━━━━━ GIVEN DATA

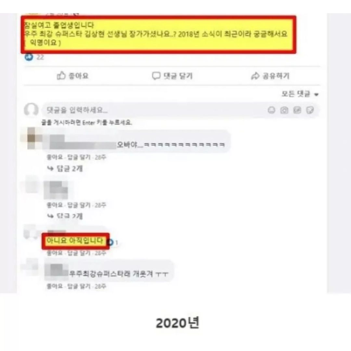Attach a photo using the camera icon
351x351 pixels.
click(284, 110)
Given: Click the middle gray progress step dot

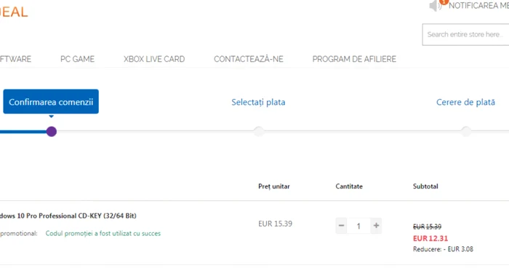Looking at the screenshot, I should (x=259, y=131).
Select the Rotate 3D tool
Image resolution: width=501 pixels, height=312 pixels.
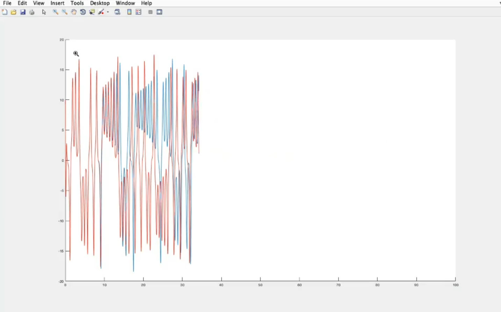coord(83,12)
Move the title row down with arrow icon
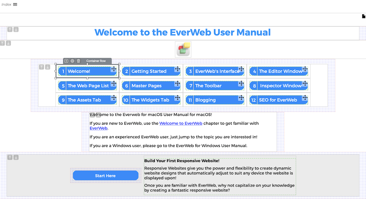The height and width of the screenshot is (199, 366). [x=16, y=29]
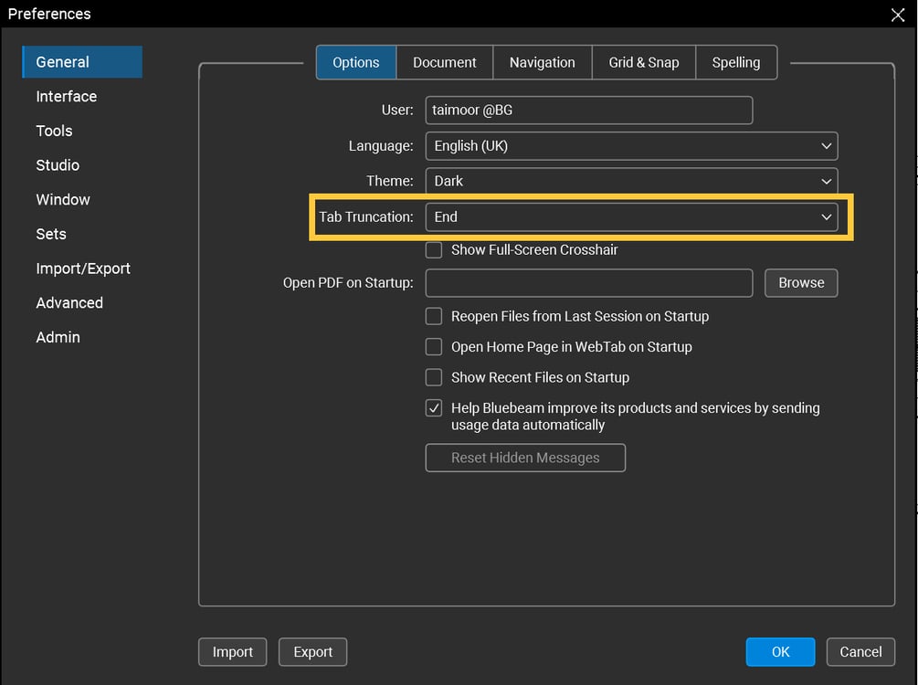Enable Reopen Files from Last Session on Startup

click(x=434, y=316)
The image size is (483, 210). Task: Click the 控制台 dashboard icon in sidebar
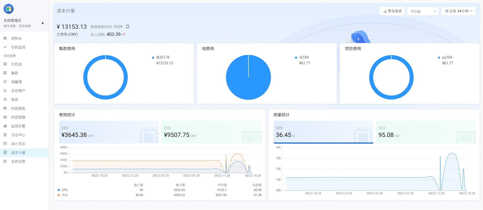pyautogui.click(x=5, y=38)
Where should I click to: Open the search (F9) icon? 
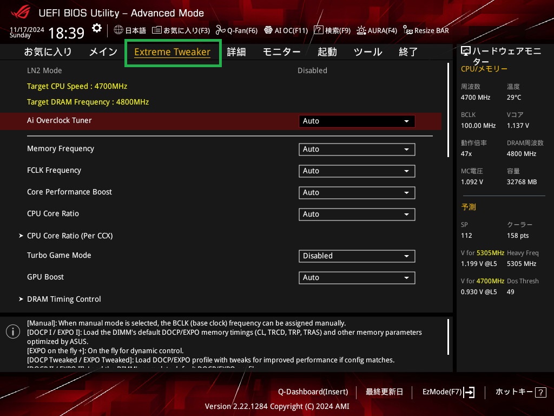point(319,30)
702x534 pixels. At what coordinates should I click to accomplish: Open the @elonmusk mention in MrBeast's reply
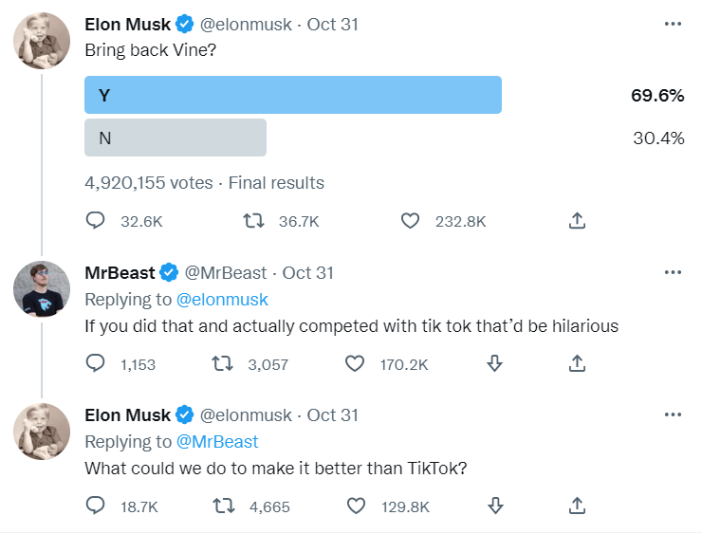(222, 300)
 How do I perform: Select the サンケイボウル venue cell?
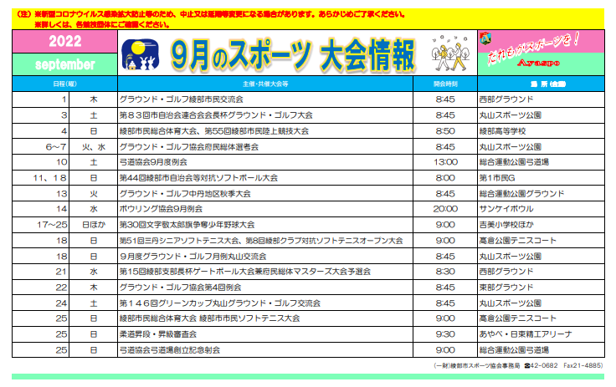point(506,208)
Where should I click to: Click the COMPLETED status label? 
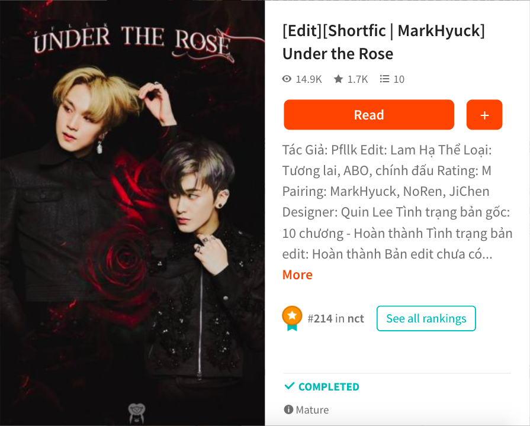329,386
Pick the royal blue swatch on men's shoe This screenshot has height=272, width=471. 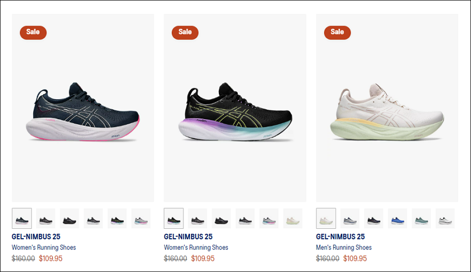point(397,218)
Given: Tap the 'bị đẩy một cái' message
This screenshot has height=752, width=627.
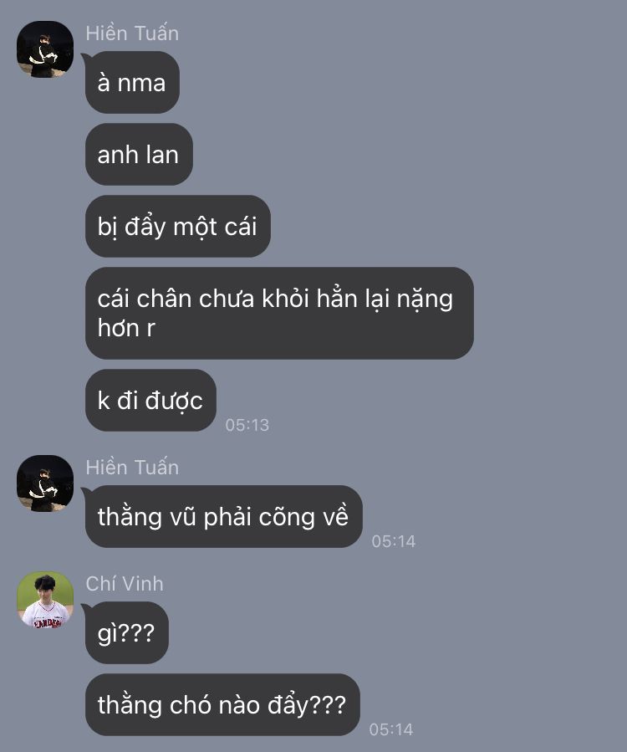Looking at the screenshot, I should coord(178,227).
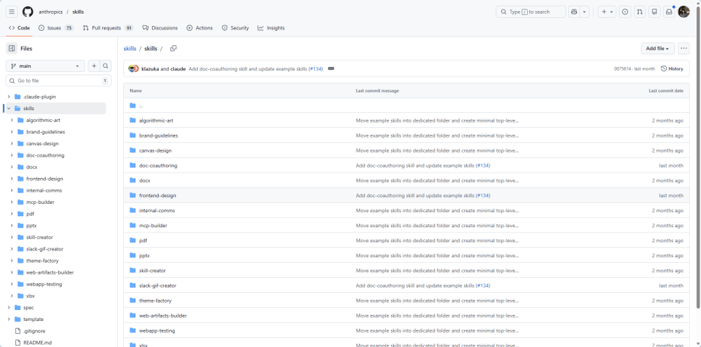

━━━━━━━━━━

The reply needs to repeat exactly the line containing "Given: Tap the 'bị đẩy một cái' message" and each line after it, through the final line of the entries above, and to skip the pictures.

Given: Tap the 'bị đẩy một cái' message
This screenshot has height=752, width=627.
Looking at the screenshot, I should coord(178,227).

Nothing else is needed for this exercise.